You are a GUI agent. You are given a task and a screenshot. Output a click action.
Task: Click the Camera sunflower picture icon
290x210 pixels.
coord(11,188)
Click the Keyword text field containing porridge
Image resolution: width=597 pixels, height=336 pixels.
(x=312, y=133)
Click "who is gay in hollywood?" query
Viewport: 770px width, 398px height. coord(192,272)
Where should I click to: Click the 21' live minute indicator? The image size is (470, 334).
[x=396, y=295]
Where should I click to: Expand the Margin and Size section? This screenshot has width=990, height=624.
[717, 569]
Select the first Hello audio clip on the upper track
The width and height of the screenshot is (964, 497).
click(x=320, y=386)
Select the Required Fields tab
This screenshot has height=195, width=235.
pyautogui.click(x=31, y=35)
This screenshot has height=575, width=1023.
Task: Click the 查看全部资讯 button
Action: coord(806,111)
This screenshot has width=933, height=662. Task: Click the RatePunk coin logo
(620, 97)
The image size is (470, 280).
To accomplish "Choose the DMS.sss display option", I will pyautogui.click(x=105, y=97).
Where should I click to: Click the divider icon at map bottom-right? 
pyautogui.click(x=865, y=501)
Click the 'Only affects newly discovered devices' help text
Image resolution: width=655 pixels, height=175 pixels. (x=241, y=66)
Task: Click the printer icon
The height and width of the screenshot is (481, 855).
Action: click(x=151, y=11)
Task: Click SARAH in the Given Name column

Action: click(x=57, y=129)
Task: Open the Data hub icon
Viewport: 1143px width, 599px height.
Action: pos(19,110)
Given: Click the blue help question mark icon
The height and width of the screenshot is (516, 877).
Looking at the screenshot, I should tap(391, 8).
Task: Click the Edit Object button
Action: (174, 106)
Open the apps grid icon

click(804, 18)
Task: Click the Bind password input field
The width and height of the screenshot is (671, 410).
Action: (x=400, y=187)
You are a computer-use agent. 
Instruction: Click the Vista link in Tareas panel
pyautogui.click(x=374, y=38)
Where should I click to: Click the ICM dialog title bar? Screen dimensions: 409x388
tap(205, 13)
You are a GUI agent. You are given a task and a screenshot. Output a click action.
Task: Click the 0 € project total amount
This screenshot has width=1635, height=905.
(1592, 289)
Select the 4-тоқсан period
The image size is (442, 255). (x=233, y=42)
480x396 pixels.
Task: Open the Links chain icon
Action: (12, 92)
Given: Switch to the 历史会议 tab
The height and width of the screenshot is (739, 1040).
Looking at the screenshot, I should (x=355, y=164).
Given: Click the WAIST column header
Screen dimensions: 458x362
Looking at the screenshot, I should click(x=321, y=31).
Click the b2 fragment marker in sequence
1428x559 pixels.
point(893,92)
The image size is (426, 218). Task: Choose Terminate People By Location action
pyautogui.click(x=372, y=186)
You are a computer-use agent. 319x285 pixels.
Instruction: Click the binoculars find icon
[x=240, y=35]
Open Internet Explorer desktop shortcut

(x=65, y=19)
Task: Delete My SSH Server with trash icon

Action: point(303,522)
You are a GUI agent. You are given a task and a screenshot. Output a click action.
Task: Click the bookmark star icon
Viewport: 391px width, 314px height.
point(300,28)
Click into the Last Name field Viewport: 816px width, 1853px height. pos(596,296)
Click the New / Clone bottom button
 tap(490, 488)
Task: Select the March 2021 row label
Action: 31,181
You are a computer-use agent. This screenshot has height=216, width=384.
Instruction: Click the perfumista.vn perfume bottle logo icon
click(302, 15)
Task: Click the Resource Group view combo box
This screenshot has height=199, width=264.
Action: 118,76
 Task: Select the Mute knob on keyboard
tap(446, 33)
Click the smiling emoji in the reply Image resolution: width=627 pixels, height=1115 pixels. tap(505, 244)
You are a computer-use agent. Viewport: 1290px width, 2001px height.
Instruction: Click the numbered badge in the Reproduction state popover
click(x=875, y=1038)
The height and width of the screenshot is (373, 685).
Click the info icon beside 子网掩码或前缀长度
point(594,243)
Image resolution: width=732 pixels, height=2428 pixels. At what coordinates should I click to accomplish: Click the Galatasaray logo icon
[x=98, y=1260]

= = = =

Restate word for word the lines of the data above, starting at the line containing "The height and width of the screenshot is (481, 855)." and ending at the line containing "Given: Switch to the 历史会议 tab", both included, and nothing more.

Finished exercise:
The height and width of the screenshot is (481, 855).
Action: click(x=151, y=11)
Task: Click SARAH in the Given Name column

Action: click(x=57, y=129)
Task: Open the Data hub icon
Viewport: 1143px width, 599px height.
Action: pos(19,110)
Given: Click the blue help question mark icon
The height and width of the screenshot is (516, 877).
Looking at the screenshot, I should tap(391, 8).
Task: Click the Edit Object button
Action: (174, 106)
Open the apps grid icon

click(804, 18)
Task: Click the Bind password input field
The width and height of the screenshot is (671, 410).
Action: (x=400, y=187)
You are a computer-use agent. 
Instruction: Click the Vista link in Tareas panel
pyautogui.click(x=374, y=38)
Where should I click to: Click the ICM dialog title bar? Screen dimensions: 409x388
tap(205, 13)
You are a GUI agent. You are given a task and a screenshot. Output a click action.
Task: Click the 0 € project total amount
This screenshot has width=1635, height=905.
(1592, 289)
Select the 4-тоқсан period
The image size is (442, 255). (x=233, y=42)
480x396 pixels.
Task: Open the Links chain icon
Action: (12, 92)
Given: Switch to the 历史会议 tab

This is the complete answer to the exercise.